Il Dakota Access Pipeline è un oleodotto sotterraneo di quasi duemila chilometri, di proprietà dell’azienda statunitense Energy Transfer Partners e attualmente in fase avanzata di realizzazione. L’obiettivo del progetto è quello di collegare i pozzi petroliferi del North Dakota ai terminal dell’Illinois, per un costo complessivo bakken_map_osm_basemapdi 3,78 miliardi di dollari. L’oleodotto attraversa quattro stati americani lungo il suo tragitto, sfiorando a soli 800 metri di distanza la riserva indiana di Standing Rock. Per questo motivo, la comunità locale Sioux ha lanciato nell’agosto 2016 una protesta, con lo slogan “Rezpect Our Water“, denunciando i rischi per l’ambiente e per le acque dell’intera riserva (lambita dal fiume Missouri e dal lago Oahe). Sono seguiti scontri con la polizia, sit-in con migliaia di persone, numerose manifestazioni in tutto il paese, appelli alle Nazioni Unite e all’amministrazione Obama. A guidare il fronte dei Sioux il capo della comunità di Standing Rock, Dave Archambault II. Numerosi anche i supporters, fra cui un gruppo di oltre 2000 veterani dell’esercito, mobilitati da Wesley Clark Junior (figlio del generale già candidato alla Casa Bianca) e giunti il 2 dicembre sul fronte della protesta per fare da scudo umano agli attivisti.
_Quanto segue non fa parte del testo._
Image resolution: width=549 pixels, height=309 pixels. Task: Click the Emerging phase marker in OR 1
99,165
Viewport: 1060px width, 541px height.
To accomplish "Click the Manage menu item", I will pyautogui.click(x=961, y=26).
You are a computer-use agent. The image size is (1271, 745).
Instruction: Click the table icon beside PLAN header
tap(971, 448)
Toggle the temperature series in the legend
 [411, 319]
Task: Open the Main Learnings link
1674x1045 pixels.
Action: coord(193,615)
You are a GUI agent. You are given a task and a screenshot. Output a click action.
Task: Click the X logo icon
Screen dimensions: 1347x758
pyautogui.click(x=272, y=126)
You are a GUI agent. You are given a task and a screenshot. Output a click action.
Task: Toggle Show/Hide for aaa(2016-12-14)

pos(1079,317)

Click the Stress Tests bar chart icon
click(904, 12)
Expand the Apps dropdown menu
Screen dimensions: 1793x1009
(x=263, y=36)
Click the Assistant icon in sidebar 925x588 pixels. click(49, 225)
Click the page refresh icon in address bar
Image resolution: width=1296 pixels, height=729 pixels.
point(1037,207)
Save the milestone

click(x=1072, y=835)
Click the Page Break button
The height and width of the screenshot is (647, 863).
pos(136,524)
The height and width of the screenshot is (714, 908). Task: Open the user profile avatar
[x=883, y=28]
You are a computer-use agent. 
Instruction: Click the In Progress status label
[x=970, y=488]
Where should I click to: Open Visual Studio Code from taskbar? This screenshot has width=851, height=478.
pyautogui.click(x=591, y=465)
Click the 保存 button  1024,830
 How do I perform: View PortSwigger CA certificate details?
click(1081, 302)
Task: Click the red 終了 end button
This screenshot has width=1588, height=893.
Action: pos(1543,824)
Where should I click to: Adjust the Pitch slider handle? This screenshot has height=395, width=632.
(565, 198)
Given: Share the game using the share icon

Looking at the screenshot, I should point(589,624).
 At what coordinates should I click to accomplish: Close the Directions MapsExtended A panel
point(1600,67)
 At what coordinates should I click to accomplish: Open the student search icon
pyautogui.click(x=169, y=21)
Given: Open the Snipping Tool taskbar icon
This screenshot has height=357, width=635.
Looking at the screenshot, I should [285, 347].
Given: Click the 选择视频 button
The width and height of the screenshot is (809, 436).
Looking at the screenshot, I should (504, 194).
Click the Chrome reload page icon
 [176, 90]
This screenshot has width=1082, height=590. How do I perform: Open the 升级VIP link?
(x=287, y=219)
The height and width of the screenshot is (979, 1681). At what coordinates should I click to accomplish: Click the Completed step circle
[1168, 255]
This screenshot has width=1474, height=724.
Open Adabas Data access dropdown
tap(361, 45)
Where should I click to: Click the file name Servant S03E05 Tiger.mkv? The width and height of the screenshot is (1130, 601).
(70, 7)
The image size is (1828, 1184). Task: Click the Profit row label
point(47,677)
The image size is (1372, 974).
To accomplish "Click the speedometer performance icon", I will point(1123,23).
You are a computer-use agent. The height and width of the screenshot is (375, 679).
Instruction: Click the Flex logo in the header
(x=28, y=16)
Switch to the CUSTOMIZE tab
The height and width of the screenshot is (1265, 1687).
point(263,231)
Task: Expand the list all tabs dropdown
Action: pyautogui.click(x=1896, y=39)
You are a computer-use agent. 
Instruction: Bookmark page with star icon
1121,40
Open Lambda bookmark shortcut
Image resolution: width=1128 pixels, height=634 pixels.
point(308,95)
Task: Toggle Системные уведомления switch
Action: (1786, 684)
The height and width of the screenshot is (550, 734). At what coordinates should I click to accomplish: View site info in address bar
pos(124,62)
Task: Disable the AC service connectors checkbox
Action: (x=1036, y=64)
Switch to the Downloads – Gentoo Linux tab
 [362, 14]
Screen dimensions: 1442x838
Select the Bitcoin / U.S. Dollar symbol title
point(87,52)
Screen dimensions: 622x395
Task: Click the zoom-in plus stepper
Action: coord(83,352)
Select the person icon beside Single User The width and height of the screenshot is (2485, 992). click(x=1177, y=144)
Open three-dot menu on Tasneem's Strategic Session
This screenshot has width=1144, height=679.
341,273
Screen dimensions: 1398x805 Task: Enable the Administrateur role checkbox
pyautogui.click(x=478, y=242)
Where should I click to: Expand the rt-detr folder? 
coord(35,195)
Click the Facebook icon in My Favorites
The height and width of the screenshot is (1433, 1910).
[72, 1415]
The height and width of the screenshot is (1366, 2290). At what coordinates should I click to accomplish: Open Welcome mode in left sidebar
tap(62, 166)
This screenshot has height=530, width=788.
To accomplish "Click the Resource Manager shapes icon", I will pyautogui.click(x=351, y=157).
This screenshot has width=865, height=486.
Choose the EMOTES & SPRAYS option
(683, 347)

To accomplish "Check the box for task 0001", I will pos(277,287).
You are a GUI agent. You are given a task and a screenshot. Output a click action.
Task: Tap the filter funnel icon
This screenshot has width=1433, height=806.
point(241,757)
Il 4 dicembre scorso, però, un giorno prima dello sgombero deciso da Jack Dalrymple, governatore del North Dakota, è arrivata la bella notizia. L’U.S. Army Corps of Engineers, incaricato per valutare le richieste dei Sioux, ha annunciato che il Dakota Access Pipeline non potrà passare sotto le acque della riserva e verrà studiato a breve un tracciato alternativo. «The Standing Rock Sioux Tribe and all of Indian Country will be forever grateful to the Obama Administration for this historic decision», ha commentato Dave Archambault II. «We hope that Kelcey Warren (il Ceo dell’azienda costruttrice, ndr), Governor Dalrymple, and the incoming Trump administration respect this decision».